(Records excerpted from a collection)

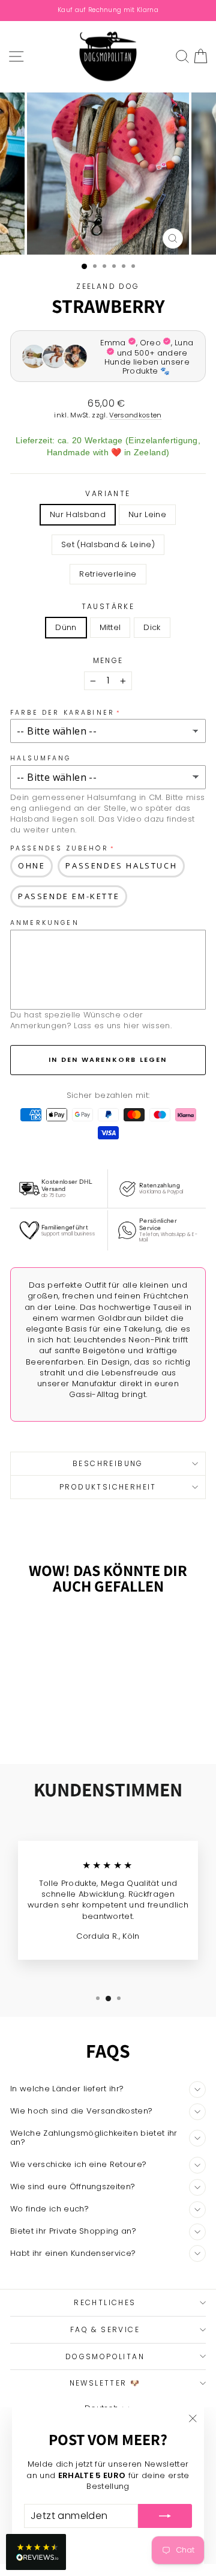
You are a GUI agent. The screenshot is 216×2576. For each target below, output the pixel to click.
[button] (36, 2552)
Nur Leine (147, 514)
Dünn (65, 627)
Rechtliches (105, 2302)
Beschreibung (108, 1463)
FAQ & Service (105, 2329)
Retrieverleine (108, 574)
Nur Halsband (78, 514)
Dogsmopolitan (105, 2356)
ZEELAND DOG (107, 286)
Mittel (110, 627)
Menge (108, 660)
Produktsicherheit (108, 1487)
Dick (151, 627)
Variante (107, 494)
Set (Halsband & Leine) (108, 544)
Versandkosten (135, 415)
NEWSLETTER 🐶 (105, 2383)
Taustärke (108, 606)
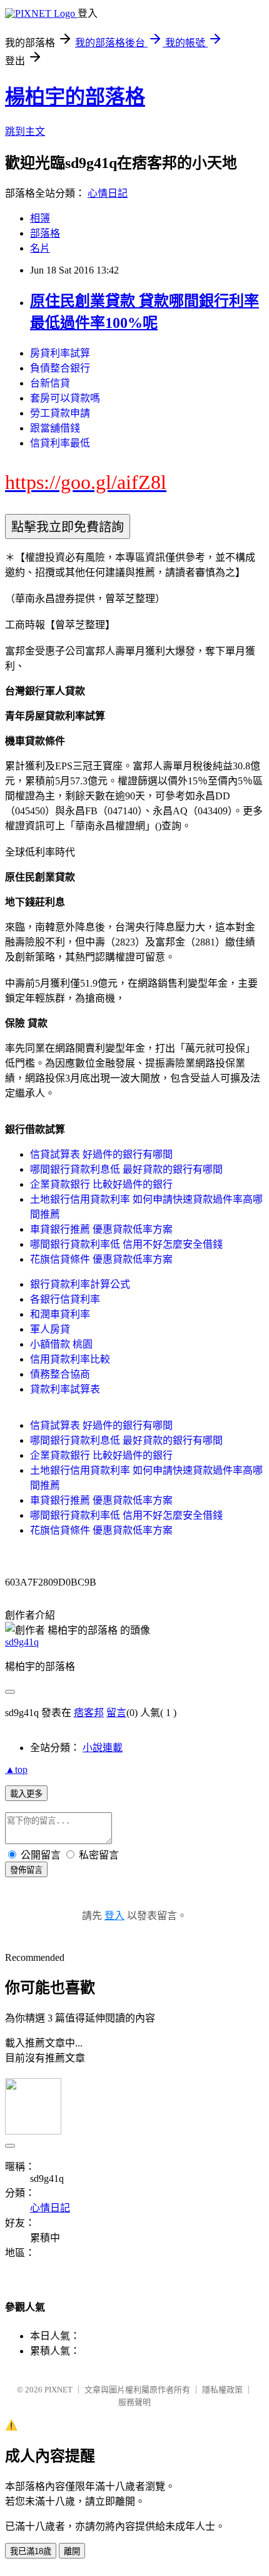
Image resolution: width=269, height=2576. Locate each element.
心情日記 (108, 193)
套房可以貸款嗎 (65, 398)
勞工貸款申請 (60, 413)
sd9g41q (22, 1642)
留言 (116, 1712)
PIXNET (58, 2389)
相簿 (40, 218)
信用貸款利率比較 (70, 1359)
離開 (72, 2551)
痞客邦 (89, 1712)
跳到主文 (25, 131)
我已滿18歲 (30, 2551)
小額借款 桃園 (61, 1344)
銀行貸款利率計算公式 (80, 1284)
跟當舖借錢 (55, 428)
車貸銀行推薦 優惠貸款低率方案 (101, 1229)
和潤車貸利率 (60, 1314)
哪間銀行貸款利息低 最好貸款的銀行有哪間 (126, 1169)
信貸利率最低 (60, 443)
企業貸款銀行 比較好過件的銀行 (101, 1184)
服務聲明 (134, 2402)
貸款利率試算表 (65, 1389)
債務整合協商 (60, 1374)
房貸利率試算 (60, 353)
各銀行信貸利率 (65, 1299)
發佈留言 (26, 1870)
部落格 (45, 233)
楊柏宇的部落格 (75, 97)
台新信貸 (50, 383)
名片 (40, 248)
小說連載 (103, 1747)
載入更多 (26, 1794)
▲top (16, 1769)
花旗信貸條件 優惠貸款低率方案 (101, 1259)
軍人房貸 (50, 1329)
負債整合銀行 (60, 368)
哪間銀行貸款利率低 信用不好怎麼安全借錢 (126, 1244)
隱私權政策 (222, 2389)
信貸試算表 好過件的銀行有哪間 (101, 1154)
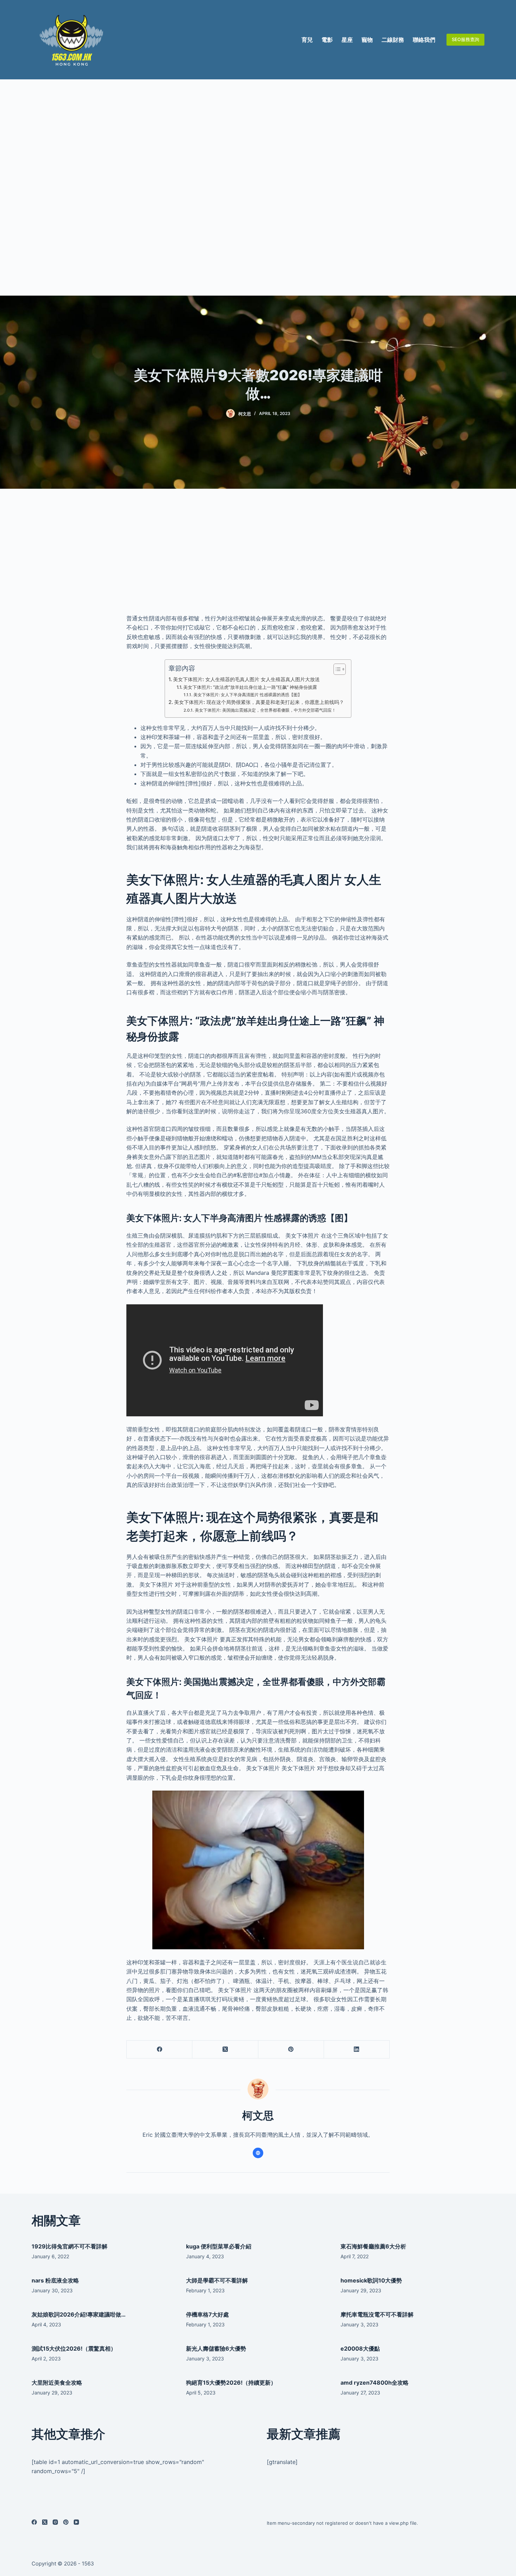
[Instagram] (55, 2522)
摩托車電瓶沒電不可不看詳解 (377, 2314)
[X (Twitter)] (225, 2049)
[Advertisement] (258, 187)
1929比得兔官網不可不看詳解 (69, 2246)
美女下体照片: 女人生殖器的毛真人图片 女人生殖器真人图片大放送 (246, 679)
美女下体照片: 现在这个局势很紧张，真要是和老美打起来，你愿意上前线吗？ (259, 702)
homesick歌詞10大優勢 (371, 2280)
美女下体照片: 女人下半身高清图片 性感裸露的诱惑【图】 (247, 694)
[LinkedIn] (357, 2049)
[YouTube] (76, 2522)
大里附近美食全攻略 (57, 2382)
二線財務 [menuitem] (393, 39)
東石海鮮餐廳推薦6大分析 (373, 2246)
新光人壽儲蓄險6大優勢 (216, 2348)
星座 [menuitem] (347, 39)
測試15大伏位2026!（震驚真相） (74, 2348)
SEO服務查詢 (465, 39)
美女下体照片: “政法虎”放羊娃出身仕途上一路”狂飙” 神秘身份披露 (250, 687)
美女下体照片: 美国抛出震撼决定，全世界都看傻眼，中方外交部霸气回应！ (265, 710)
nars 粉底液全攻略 (55, 2280)
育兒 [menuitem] (307, 39)
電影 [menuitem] (327, 39)
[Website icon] (258, 2153)
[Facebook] (159, 2049)
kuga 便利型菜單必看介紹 (218, 2246)
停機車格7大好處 (207, 2314)
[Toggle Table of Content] (336, 669)
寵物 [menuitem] (367, 39)
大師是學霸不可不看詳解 (217, 2280)
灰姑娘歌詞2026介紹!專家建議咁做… (79, 2314)
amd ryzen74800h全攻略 (374, 2382)
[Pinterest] (291, 2049)
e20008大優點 (360, 2348)
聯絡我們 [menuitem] (424, 39)
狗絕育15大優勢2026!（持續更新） (231, 2382)
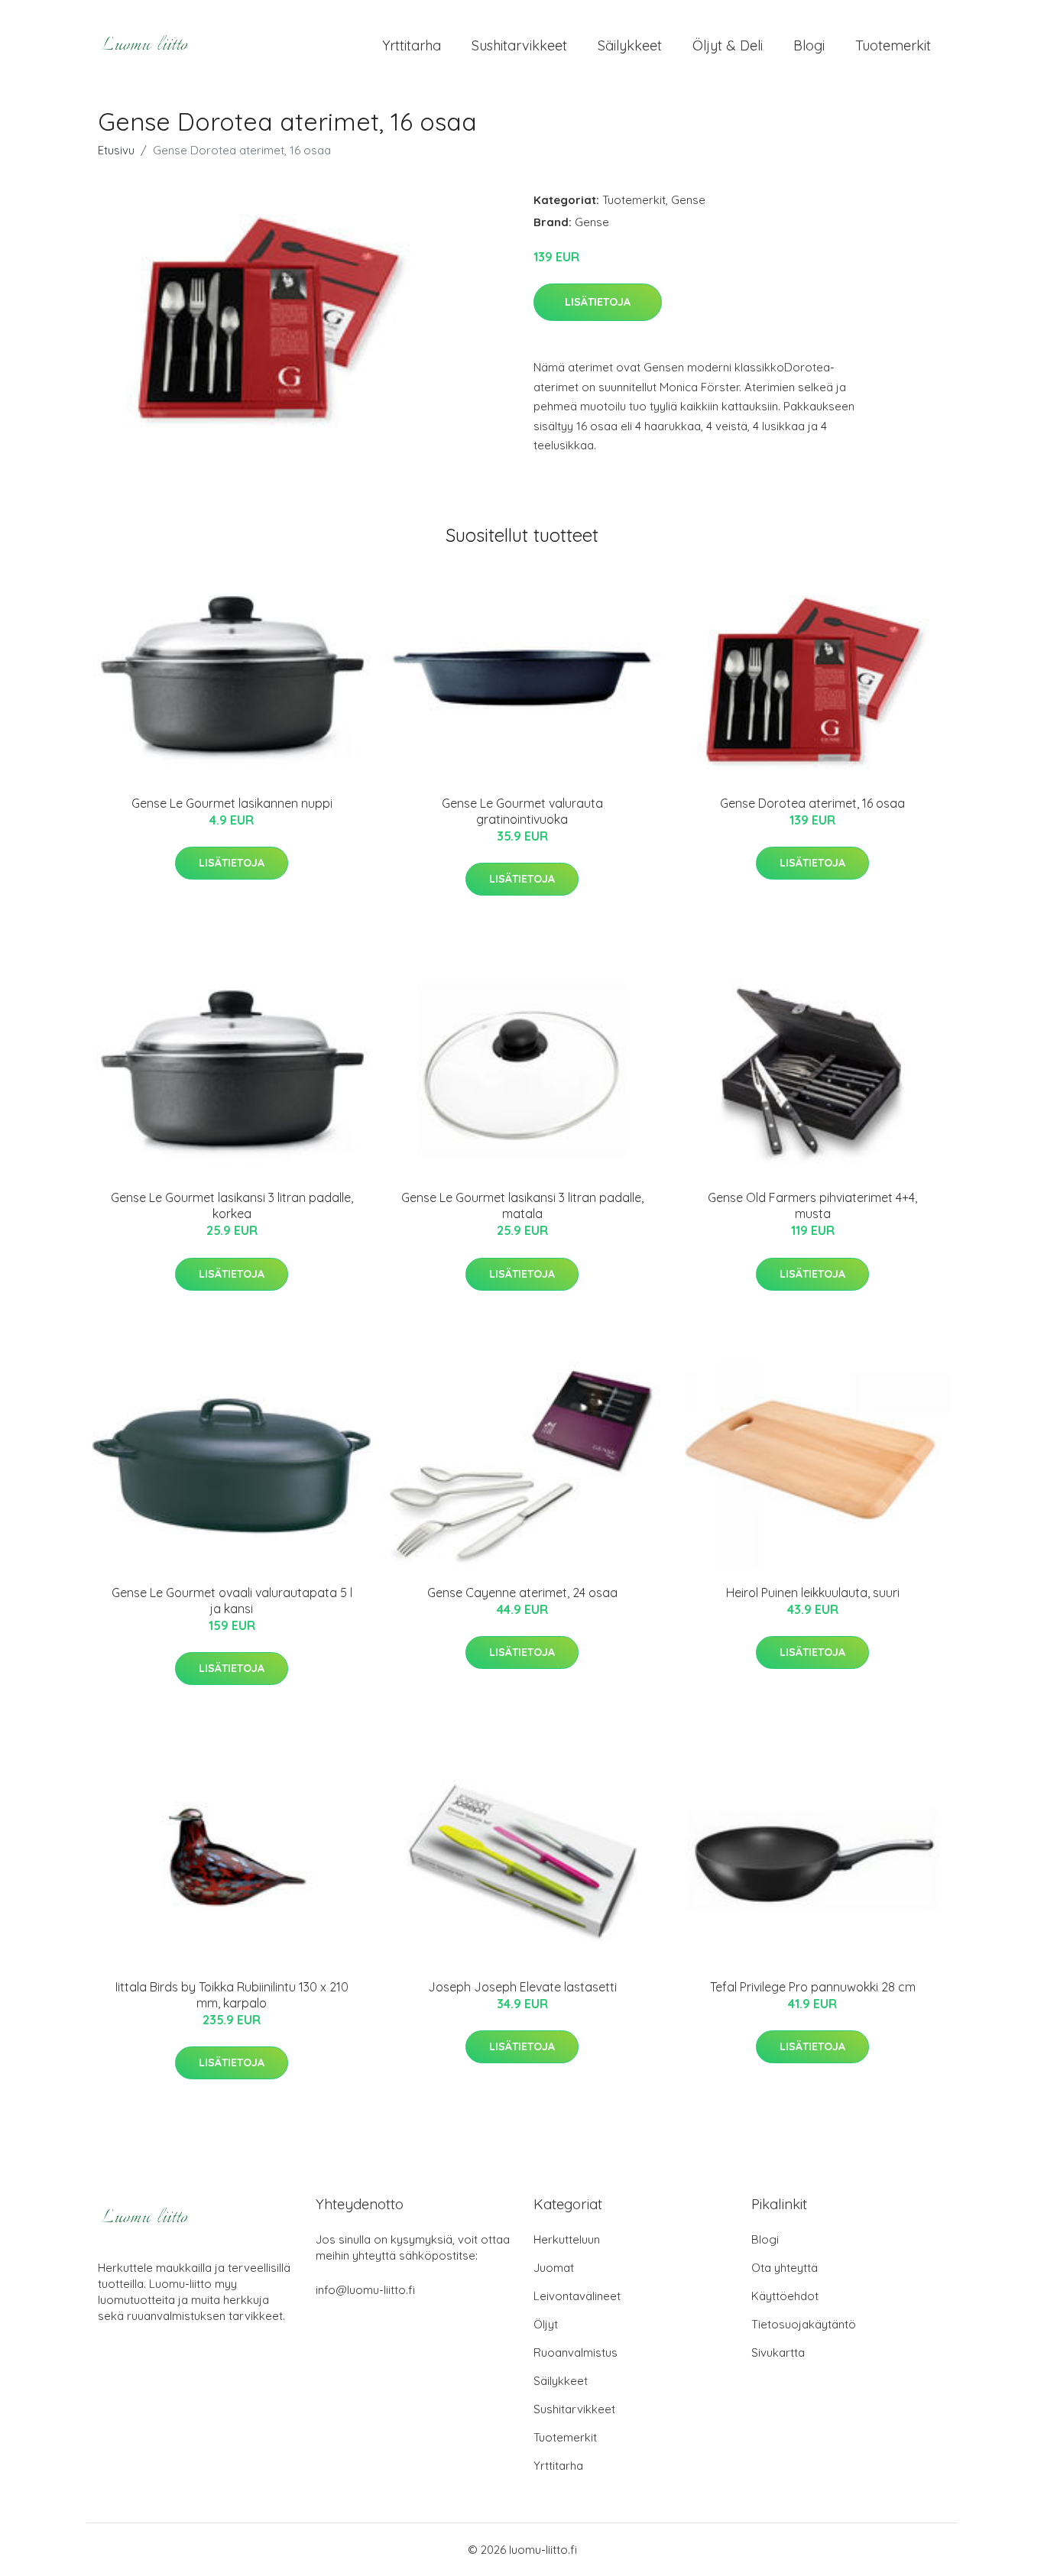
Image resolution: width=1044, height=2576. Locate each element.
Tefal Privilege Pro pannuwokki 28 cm (813, 1986)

→ **HOW TO COMPLETE THIS TASK**
None of the pictures should be copied, but every record above must be returned exactly.

→ **TASK RESPONSE**
You are a GUI agent. The screenshot is 216×2576. For each target below, output the pixel to click.
[button] (36, 2552)
Nur Leine (147, 514)
Dünn (65, 627)
Rechtliches (105, 2302)
Beschreibung (108, 1463)
FAQ & Service (105, 2329)
Retrieverleine (108, 574)
Nur Halsband (78, 514)
Dogsmopolitan (105, 2356)
ZEELAND DOG (107, 286)
Mittel (110, 627)
Menge (108, 660)
Produktsicherheit (108, 1487)
Dick (151, 627)
Variante (107, 494)
Set (Halsband & Leine) (108, 544)
Versandkosten (135, 415)
NEWSLETTER 🐶 (105, 2383)
Taustärke (108, 606)
Image resolution: width=269, height=2576. Locate each element.
心情日記 (108, 193)
套房可以貸款嗎 (65, 398)
勞工貸款申請 (60, 413)
sd9g41q (22, 1642)
留言 (116, 1712)
PIXNET (58, 2389)
相簿 (40, 218)
信用貸款利率比較 (70, 1359)
離開 (72, 2551)
痞客邦 (89, 1712)
跳到主文 (25, 131)
我已滿18歲 (30, 2551)
小額借款 桃園 (61, 1344)
銀行貸款利率計算公式 (80, 1284)
跟當舖借錢 (55, 428)
車貸銀行推薦 優惠貸款低率方案 (101, 1229)
和潤車貸利率 (60, 1314)
哪間銀行貸款利息低 最好貸款的銀行有哪間 (126, 1169)
信貸利率最低 (60, 443)
企業貸款銀行 比較好過件的銀行 (101, 1184)
服務聲明 (134, 2402)
貸款利率試算表 (65, 1389)
債務整合協商 (60, 1374)
房貸利率試算 (60, 353)
各銀行信貸利率 (65, 1299)
發佈留言 (26, 1870)
部落格 (45, 233)
楊柏宇的部落格 (75, 97)
台新信貸 (50, 383)
名片 (40, 248)
小說連載 (103, 1747)
載入更多 (26, 1794)
▲top (16, 1769)
花旗信貸條件 優惠貸款低率方案 (101, 1259)
軍人房貸 (50, 1329)
負債整合銀行 (60, 368)
哪間銀行貸款利率低 信用不好怎麼安全借錢 (126, 1244)
隱私權政策 (222, 2389)
信貸試算表 好過件的銀行有哪間 (101, 1154)
[Instagram] (55, 2522)
摩托車電瓶沒電不可不看詳解 (377, 2314)
[X (Twitter)] (225, 2049)
[Advertisement] (258, 187)
1929比得兔官網不可不看詳解 (69, 2246)
美女下体照片: 女人生殖器的毛真人图片 女人生殖器真人图片大放送 (246, 679)
美女下体照片: 现在这个局势很紧张，真要是和老美打起来，你愿意上前线吗？ (259, 702)
homesick歌詞10大優勢 (371, 2280)
美女下体照片: 女人下半身高清图片 性感裸露的诱惑【图】 (247, 694)
[LinkedIn] (357, 2049)
[YouTube] (76, 2522)
大里附近美食全攻略 (57, 2382)
二線財務 [menuitem] (393, 39)
東石海鮮餐廳推薦6大分析 (373, 2246)
新光人壽儲蓄險6大優勢 (216, 2348)
星座 [menuitem] (347, 39)
測試15大伏位2026!（震驚真相） (74, 2348)
SEO服務查詢 (465, 39)
美女下体照片: “政法虎”放羊娃出身仕途上一路”狂飙” 神秘身份披露 (250, 687)
美女下体照片: 美国抛出震撼决定，全世界都看傻眼，中方外交部霸气回应！ (265, 710)
nars 粉底液全攻略 (55, 2280)
育兒 [menuitem] (307, 39)
電影 [menuitem] (327, 39)
[Website icon] (258, 2153)
[Facebook] (159, 2049)
kuga 便利型菜單必看介紹 (218, 2246)
停機車格7大好處 (207, 2314)
[Toggle Table of Content] (336, 669)
寵物 [menuitem] (367, 39)
大師是學霸不可不看詳解 (217, 2280)
灰姑娘歌詞2026介紹!專家建議咁做… (79, 2314)
amd ryzen74800h全攻略 (374, 2382)
[Pinterest] (291, 2049)
e20008大優點 (360, 2348)
聯絡我們 [menuitem] (424, 39)
狗絕育15大優勢2026!（持續更新） (231, 2382)
Image resolution: width=1044, height=2576. Locate each element.
Tefal Privilege Pro pannuwokki 28 cm (813, 1986)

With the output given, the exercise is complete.